Source passage
————————
In a traditional corporate systems software development enviroment, there is normally a large test team responsible for assuring the quality of the final product. Open source projects do not have that luxury, and we need to find another way to run testing. We feel that the only realistic way to achieve the goal is to fully automate the test process, and drastically reduce the need for human staffing. It turns out that this also solves several other critical problems with testing.

  • Consistency - it's much easier to guarantee the tests are run the same way as last time.
  • Knowledge capture - the knowledge of how to run testing is not held in one person, but within a system.
  • Sharing - you can easily share tests with vendors, partners, and across a wide community.
  • Reproducability - they say 90% of fixing a bug is to get an easily reproducable test case.

Testing is not about running tests ... testing is about finding and fixing bugs. We have to:

  • Run the tests
  • Find a bug
  • Classify the bug
  • Hand the bugs off to a developer
  • Developer investigates bug (cyclical)
  • Developer tests some proposed fix (cyclical)
  • Fix checked in
  • New release issued to test team.
————————
Written problem A
In the passage on automated software testing, what share of fixing a bug is said to consist of getting a test case that reproduces it easily?
The entries that come next have no connection to the passage on automated testing.

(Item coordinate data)
————————
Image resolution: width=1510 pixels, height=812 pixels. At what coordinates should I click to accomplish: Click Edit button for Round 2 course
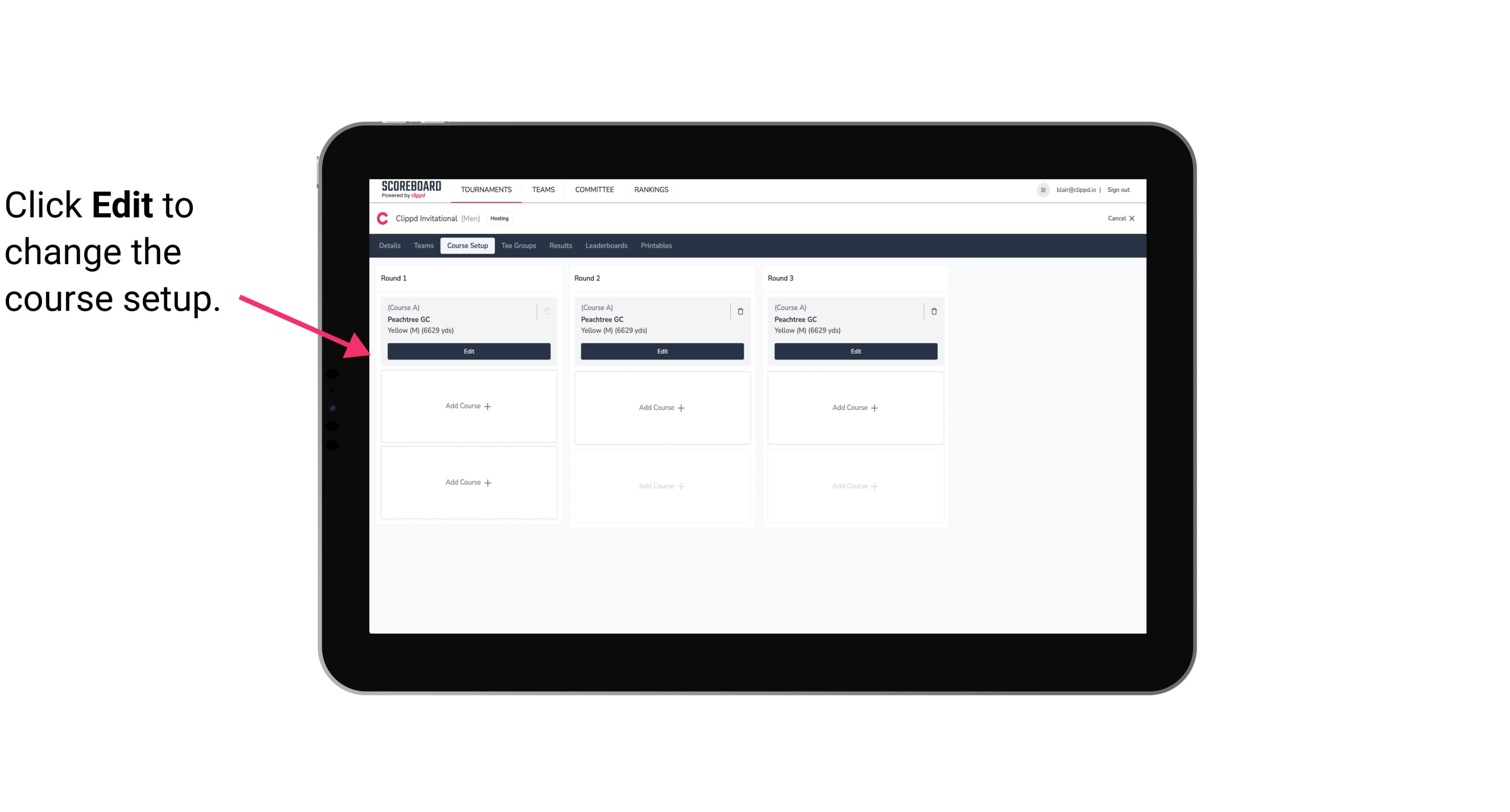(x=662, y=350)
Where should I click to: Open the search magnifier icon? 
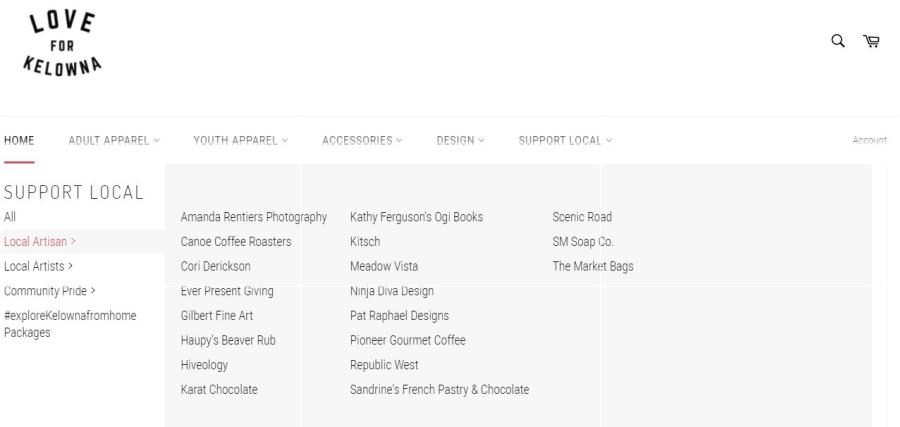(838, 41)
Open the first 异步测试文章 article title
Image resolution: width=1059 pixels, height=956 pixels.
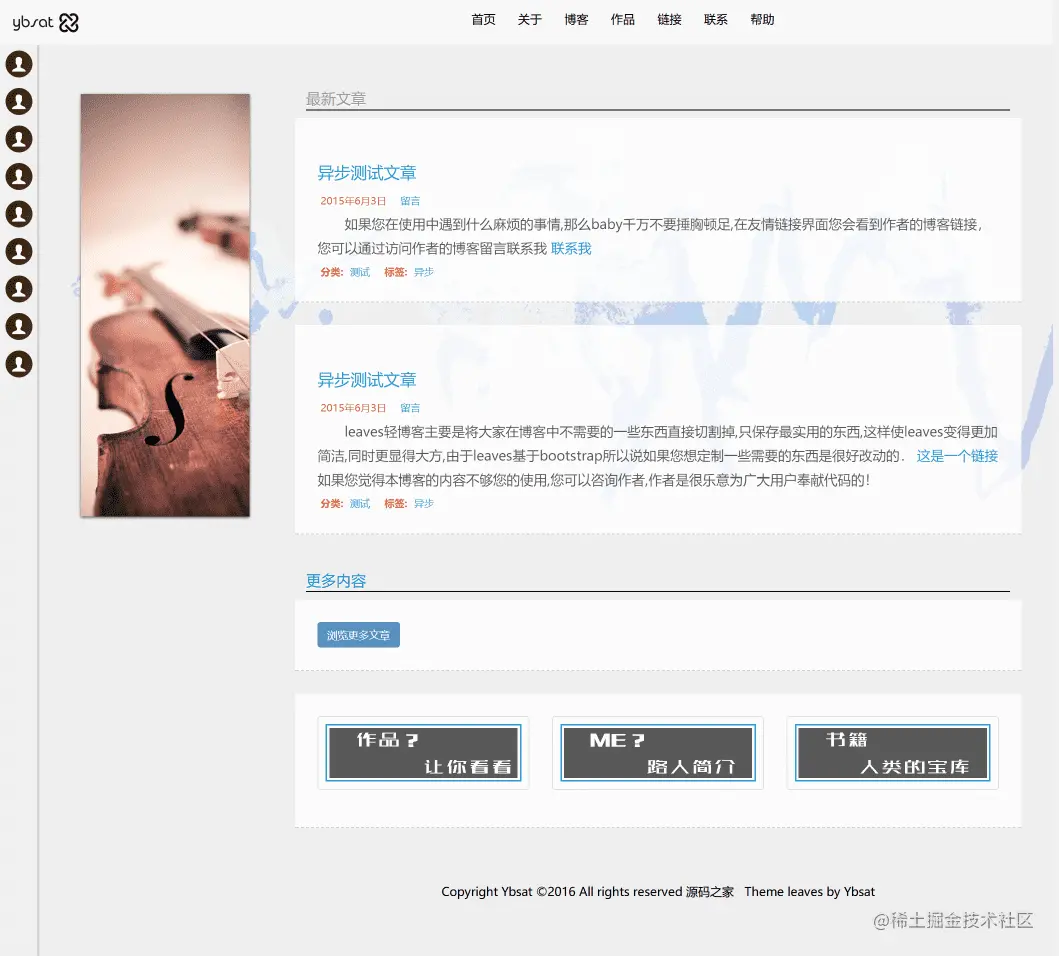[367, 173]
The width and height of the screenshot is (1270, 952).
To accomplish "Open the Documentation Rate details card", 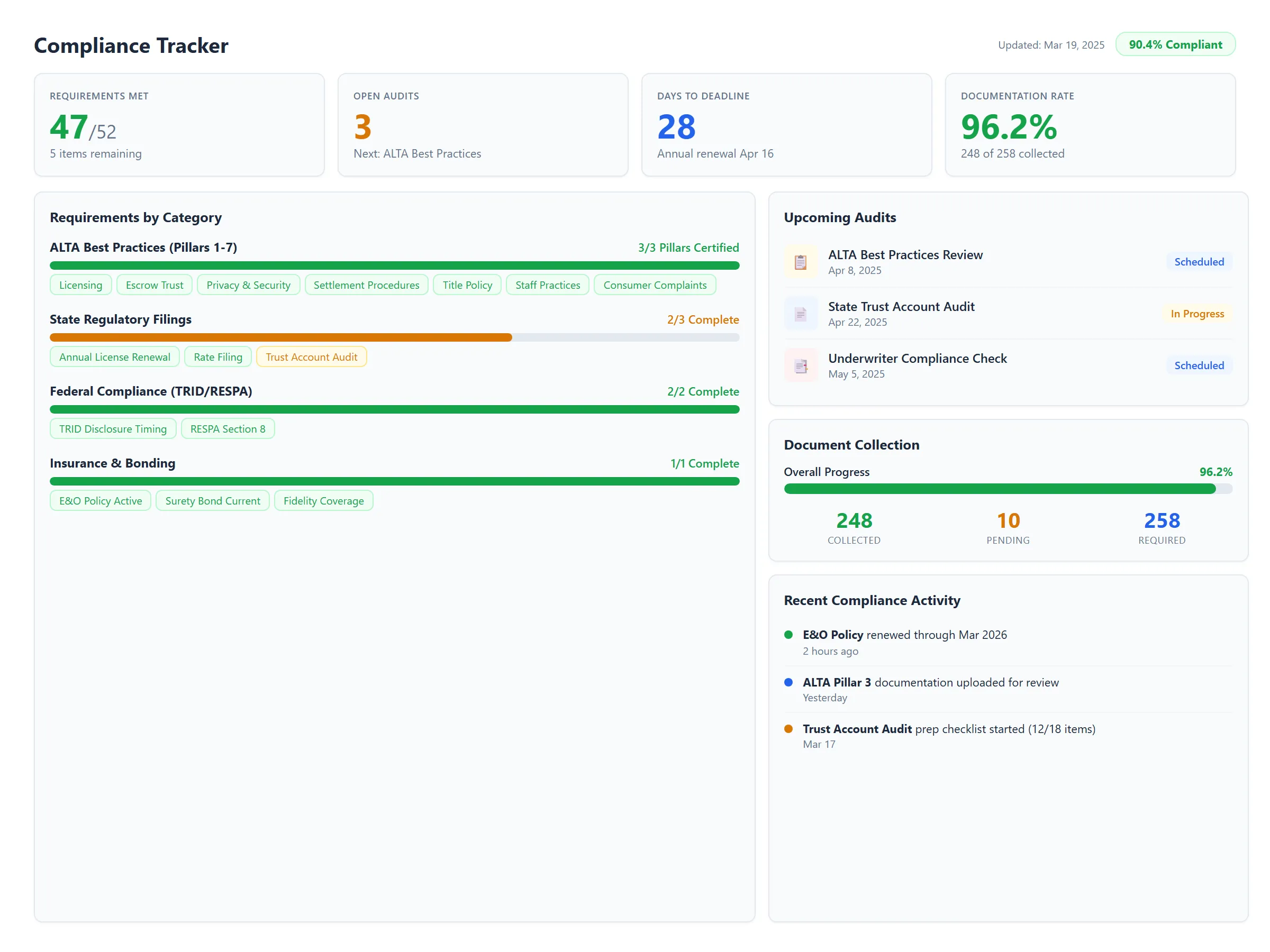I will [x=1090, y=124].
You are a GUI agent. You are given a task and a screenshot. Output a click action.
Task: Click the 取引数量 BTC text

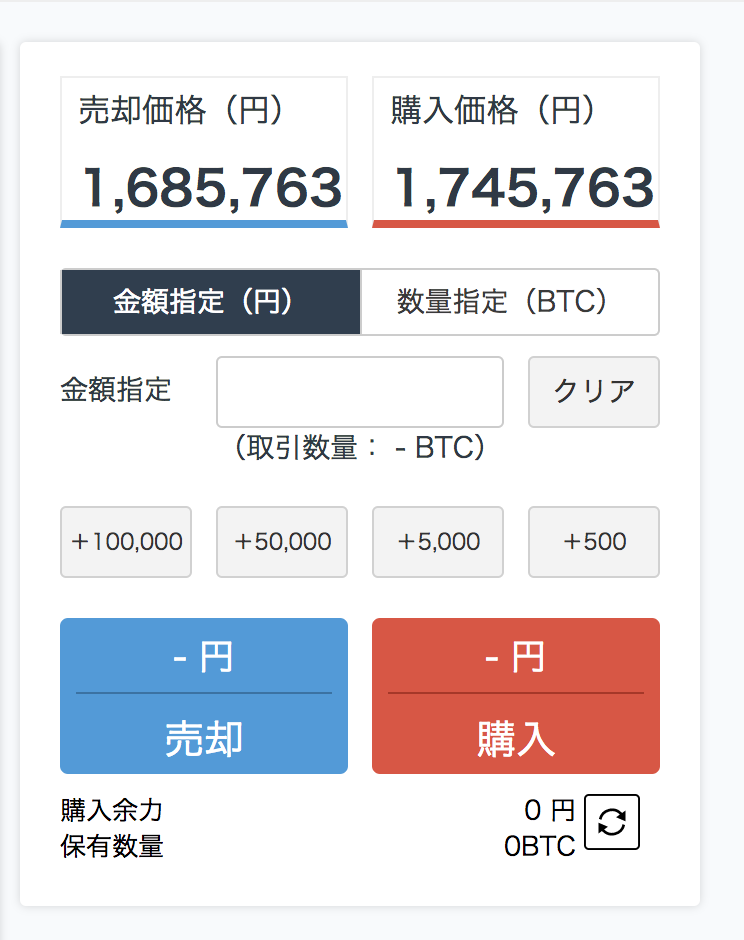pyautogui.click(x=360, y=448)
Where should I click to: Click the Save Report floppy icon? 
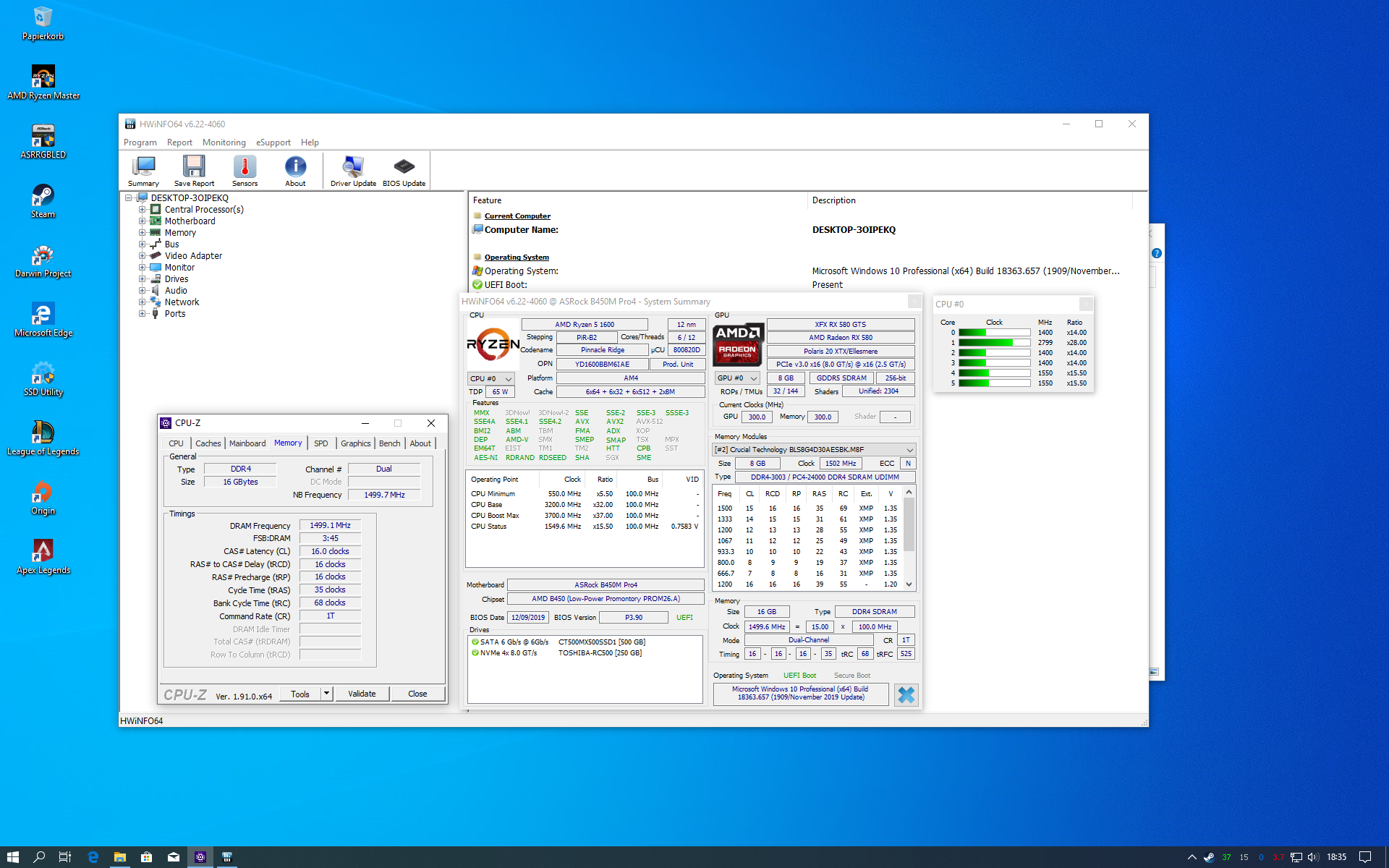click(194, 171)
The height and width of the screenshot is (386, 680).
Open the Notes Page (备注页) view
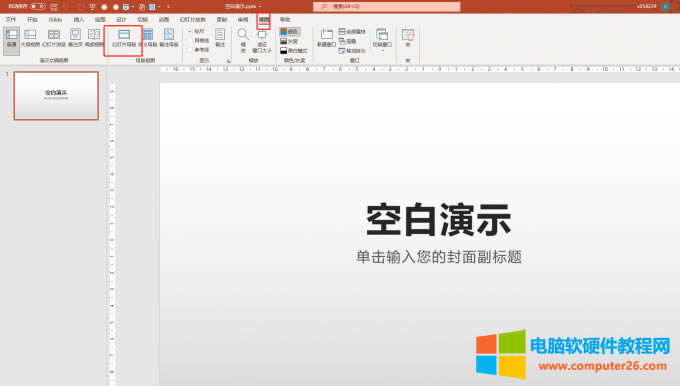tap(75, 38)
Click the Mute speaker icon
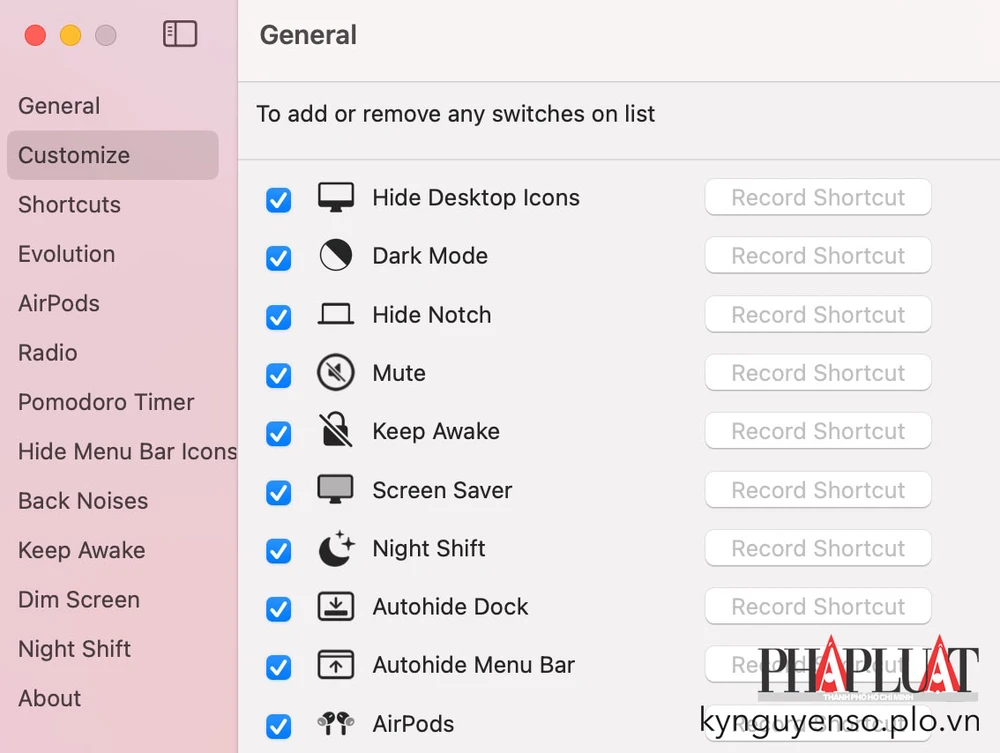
————————
Written problem B
Retype the entries word for word, beginning at the line that contains "You are a GUI" and continuing through the last entry. Omit the pictures.

Task output A
90%

Task output B
You are a GUI agent. You are given a task and a screenshot. Output a click action.
Task: Click the 取引数量 BTC text

pyautogui.click(x=360, y=448)
Where should I click to: Click the Save Report floppy icon? 
click(194, 171)
The height and width of the screenshot is (386, 680).
Open the Notes Page (备注页) view
tap(75, 38)
Click the Mute speaker icon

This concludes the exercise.